Nouvelles formes de travail
D’après Chantal Delsol, avant de parler d’emploi, il faut surtout redéfinir ce que c’est. Les mentalités ont changé. « Avant, on parlait de « situation » avec des critères d’évaluation tel que le niveau d’argent, de stabilité et de possibilités de carrière. Les ambitions étaient à long terme et demandaient certains sacrifices. Aujourd’hui, la jeunesse vit dans le présent et se refuse de s’épuiser au travail comme leurs ainés. Ils veulent travailler à leur guise et maîtriser leur temps de vie. D’où l’explosion des autoentrepreneurs », considère la professeure de philosophie à l’Académie des sciences morales et politiques. Le bien-être importe plus. Horaires, style d’autorité, télétravail, assurance…

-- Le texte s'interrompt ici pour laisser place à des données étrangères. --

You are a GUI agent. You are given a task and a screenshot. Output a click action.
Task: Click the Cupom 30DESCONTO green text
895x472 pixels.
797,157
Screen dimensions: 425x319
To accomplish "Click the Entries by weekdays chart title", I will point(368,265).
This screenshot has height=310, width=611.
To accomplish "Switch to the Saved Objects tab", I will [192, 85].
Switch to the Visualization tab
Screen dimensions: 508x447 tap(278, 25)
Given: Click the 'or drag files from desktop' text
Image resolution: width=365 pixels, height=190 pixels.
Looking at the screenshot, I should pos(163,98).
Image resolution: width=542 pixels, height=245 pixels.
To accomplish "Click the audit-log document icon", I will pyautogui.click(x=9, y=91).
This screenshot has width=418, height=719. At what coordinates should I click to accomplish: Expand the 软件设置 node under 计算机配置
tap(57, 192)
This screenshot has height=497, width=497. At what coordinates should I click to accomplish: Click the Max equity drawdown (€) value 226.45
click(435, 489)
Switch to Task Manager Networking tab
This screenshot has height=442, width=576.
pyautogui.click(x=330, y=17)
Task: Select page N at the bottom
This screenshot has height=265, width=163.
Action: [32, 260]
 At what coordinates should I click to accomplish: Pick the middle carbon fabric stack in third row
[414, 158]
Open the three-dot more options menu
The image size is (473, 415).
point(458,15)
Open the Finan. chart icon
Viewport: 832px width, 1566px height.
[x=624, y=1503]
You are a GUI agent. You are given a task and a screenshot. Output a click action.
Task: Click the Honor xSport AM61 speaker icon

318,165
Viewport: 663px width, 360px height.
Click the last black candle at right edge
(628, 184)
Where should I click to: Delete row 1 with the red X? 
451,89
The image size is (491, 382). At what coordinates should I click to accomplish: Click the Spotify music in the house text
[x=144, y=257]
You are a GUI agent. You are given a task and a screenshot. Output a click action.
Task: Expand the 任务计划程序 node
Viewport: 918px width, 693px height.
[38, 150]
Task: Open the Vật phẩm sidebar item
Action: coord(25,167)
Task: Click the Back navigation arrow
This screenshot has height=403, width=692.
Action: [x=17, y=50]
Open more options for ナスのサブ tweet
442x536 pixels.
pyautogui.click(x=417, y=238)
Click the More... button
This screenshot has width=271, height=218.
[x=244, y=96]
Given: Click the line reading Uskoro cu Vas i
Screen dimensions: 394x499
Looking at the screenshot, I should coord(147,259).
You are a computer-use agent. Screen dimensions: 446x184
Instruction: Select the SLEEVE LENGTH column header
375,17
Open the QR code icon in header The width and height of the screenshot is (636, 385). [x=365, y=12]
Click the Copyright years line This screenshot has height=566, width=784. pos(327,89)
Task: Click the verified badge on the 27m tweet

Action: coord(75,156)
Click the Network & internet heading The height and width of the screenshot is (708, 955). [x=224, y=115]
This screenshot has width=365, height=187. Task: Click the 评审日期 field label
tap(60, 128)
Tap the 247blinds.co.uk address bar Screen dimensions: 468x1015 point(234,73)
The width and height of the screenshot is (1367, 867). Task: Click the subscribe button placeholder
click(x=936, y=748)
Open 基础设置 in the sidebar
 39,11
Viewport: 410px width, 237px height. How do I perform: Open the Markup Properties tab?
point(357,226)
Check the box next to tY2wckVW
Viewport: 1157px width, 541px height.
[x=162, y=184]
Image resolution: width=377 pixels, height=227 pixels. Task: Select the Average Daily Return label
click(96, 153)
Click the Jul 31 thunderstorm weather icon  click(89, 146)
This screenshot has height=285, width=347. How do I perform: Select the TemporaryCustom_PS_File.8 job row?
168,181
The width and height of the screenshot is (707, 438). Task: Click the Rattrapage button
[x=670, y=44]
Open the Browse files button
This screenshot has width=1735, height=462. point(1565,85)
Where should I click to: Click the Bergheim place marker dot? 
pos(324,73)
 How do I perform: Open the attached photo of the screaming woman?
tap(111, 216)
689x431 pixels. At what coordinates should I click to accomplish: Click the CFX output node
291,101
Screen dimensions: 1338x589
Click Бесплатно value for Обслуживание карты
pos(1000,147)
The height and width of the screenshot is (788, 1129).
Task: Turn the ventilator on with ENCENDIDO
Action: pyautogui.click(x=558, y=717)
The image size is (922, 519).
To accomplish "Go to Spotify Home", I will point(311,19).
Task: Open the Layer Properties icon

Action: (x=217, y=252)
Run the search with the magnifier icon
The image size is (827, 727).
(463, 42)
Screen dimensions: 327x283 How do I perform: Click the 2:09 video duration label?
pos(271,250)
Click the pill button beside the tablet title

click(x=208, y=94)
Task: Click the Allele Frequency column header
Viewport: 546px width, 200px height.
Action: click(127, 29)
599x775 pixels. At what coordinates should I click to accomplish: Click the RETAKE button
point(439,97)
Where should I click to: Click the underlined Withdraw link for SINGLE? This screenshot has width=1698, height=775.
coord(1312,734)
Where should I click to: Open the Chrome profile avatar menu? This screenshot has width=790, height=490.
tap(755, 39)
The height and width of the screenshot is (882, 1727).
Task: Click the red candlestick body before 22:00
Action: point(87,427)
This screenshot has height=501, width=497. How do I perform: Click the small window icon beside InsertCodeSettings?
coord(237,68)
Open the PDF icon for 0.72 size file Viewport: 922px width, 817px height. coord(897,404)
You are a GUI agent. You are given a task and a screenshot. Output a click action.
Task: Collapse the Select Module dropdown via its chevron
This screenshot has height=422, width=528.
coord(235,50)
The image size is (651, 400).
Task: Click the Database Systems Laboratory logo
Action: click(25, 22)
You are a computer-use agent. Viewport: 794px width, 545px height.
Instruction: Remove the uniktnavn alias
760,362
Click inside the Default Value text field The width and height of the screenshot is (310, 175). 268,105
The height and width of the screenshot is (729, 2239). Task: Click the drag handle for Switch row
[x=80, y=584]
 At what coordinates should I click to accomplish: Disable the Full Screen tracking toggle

Bruno Bich, président de BIC, parle de ROI : retour sur l’intégration, l’inspiration et l’imagination. « Il est de notre responsabilité de faire un feedback humain aux jeunes : bien les intégrer selon leurs souhaits, leur donner un job intéressant et inspirant et écouter leurs idées. » Toutes les grandes entreprises comme Google, Facebook ou BIC, sont nées de l’imagination de jeunes adultes. « Un jour, un enfant de 10 ans m’a dit que l’intelligence, c’est l’imagination en plus précis. Il n’y a rien de plus vrai ! » se rappelle-t-il.
Sofskills first
Pour Philippe Catoir, président d’Adecco, ça ne fait pas de doutes : il faut sélectionner les nouveaux arrivants sur leurs talents plus que sur leurs diplômes. Les entreprises doivent s’adapter. 1/3 des CDI étant rompus la première année en raison d’un écart entre les valeurs personnelles du salarié et la culture de l’entreprise. « Il faut donc autant recruter sur les qualités (communication, créativité, leadership, capacité d’adaptation…), oubliées des CV, que sur les compétences techniques, qui changeront face aux évolutions et qui peuvent s’apprendre en formation. » En ce sens, Adecco a lancé depuis 6 ans une opération un peu particulière : un concours parmi les étudiants pour recruter un stagiaire. Mais pas pour n’importe quel stage ! L’heureu.x.se élu.e, choisi.e selon les qualités humaines, suivra le PDG dans toutes ses tâches, voire le remplacera pour certaines d’entre elles. « Lorsqu’on les met au pied du mur et qu’on leur fait confiance, les jeunes dévoilent tout leur potentiel, apprennent mieux et grandissent professionnellement. »
Dans la même lignée, l’apprentissage est clé. Jean-Robert Pitte, ancien président de l’université Paris-Sorbonne et secrétaire perpétuel de l’Académie des sciences morales et politiques, en est convaincu. Celui qu’on a qualifié d’adéquationniste se défend. « L’adéquationnisme veut dire être formé pour l’entreprise, faire correspondre l’éducation aux besoins du marché. C’est le but de l’alternance ! » Parfois considérée comme une voie de garage, l’alternance est plutôt une des voies royales vers l’employabilité est d’accord Yvon Gattaz.